Dewey identified what he called the "fallacy of intellectualism" or the assumption that "experience is a mode of knowing." Embodied experience is immediately had, enjoyed, or suffered, whereas knowledge is the mediated product of inquiry. "The Plotinian Temptation" leads to the view that there must be one single best view of reality that determines all other views. Dewey also insists on "the primacy of interaction." For Dewey, everything that exists is such that when it interacts with other existences there is interconnectedness, interpenetration, and reciprocal influence. Boisvert calls this "an ecological stance." Near the end of his life, Dewey begins consistently using the word "transaction" to emphasize the transformative aspects of interaction. That might have been the better term for Boisvert to use; nonetheless, what he describes so well surely includes transformation. Dewey also emphasized the role of temporality and possibility in experience. Dewey thought human beings participate in an ever evolving Darwinian world, not spectators of a fixed and final Plotinian universe. Because human beings are capable of altering the course of events across time and actualizing some possibilities rather than others, Dewey emphasized responsibility. Finally, Dewey thought philosophy is best evaluated by its fruitfulness in enhancing everyday life, not in securing timeless truth.
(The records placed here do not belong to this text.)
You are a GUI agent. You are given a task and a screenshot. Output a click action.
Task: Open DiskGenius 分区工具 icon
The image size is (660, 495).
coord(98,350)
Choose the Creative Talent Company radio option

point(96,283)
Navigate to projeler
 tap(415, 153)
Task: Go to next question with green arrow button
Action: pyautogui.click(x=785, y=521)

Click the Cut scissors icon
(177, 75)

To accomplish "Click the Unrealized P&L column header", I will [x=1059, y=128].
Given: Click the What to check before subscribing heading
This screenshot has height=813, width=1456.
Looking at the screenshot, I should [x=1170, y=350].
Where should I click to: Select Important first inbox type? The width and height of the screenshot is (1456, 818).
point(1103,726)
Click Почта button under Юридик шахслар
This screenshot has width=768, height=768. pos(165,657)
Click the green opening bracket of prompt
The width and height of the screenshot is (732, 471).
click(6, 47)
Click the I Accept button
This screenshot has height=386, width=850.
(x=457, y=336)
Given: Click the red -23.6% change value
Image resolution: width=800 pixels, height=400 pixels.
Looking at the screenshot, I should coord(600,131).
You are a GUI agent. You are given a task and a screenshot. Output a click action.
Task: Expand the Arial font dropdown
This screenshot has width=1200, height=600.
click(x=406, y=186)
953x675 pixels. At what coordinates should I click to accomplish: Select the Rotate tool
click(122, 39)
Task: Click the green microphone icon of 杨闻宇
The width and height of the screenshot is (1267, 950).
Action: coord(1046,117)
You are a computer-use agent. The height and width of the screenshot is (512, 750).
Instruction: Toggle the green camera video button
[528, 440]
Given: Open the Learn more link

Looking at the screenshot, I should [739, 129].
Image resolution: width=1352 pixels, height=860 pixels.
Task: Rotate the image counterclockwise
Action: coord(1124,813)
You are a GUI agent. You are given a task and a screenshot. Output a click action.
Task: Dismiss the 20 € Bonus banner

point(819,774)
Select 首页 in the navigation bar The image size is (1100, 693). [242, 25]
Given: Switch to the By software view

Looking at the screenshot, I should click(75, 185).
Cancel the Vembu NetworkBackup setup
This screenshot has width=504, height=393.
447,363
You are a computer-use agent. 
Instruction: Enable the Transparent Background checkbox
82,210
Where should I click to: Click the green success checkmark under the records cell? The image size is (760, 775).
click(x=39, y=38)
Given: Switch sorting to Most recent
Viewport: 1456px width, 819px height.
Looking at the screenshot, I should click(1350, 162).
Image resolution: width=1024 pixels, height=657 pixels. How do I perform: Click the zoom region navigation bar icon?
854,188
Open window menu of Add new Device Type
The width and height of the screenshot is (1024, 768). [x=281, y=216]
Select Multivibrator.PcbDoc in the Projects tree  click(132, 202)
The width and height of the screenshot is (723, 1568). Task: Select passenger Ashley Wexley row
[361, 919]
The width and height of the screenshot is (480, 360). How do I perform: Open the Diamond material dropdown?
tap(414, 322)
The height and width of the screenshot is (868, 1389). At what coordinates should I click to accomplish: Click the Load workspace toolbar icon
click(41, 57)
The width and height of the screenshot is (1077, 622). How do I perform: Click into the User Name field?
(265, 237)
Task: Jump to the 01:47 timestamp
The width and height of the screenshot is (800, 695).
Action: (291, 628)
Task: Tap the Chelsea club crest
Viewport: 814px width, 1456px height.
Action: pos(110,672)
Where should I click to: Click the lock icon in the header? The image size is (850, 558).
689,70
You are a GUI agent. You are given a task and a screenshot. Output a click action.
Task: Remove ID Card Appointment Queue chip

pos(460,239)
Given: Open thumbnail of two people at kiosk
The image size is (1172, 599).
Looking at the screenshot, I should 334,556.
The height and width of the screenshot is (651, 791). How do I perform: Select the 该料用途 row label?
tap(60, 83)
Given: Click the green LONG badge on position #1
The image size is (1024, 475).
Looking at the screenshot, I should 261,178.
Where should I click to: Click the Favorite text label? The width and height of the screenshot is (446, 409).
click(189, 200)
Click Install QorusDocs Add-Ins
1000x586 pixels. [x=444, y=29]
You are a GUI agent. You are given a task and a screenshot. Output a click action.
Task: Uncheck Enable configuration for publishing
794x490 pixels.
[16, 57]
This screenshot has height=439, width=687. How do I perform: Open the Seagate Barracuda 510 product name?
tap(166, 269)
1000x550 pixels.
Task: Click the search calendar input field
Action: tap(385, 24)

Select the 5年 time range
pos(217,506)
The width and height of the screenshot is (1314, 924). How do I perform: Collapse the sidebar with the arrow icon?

Dewey did not think there were any eternal, fixed, and immutable truths. His theory of inquiry rejected the quest of apodictic foundations and certainty. Dewey, I think, did for truth and essences what Darwin did for species. Chapter 2, "Thinking," explicates Dewey’s anti-epistemological theory of inquiry. Rejecting the purifications implicit in the asomatic attitude implicit in the subject vs. object dualism, Dewey rejected both object-centered and subject-centered epistemology. Instead, he emphasized their transactions. For Dewey, all inquiry was contextual, temporal, and transformative. For him, all inquiry begins in a situation of disrupted functioning and ends with the successful transformation of the subject matter of the situation into one where harmonious functioning is restored. Inquiry for Dewey is the art of securing objects of need and desire. Instead of the bipolar subject-object situation envisioned by modern epistemology, Dewey advocated "a tridimensional paradigm: inquirer, subject-matter, and objective" (p. 36). The same subject matter, say water, could be manipulated for any number of purposes, chemistry (H2 O), mineral content, religion, agriculture, etc. Boisvert expresses it this way: "Traditional epistemology tended to think on the model of a spectator viewing a finished picture rather than that of the artist producing a painting" (p. 37). The same material may produce many portraits of a subject.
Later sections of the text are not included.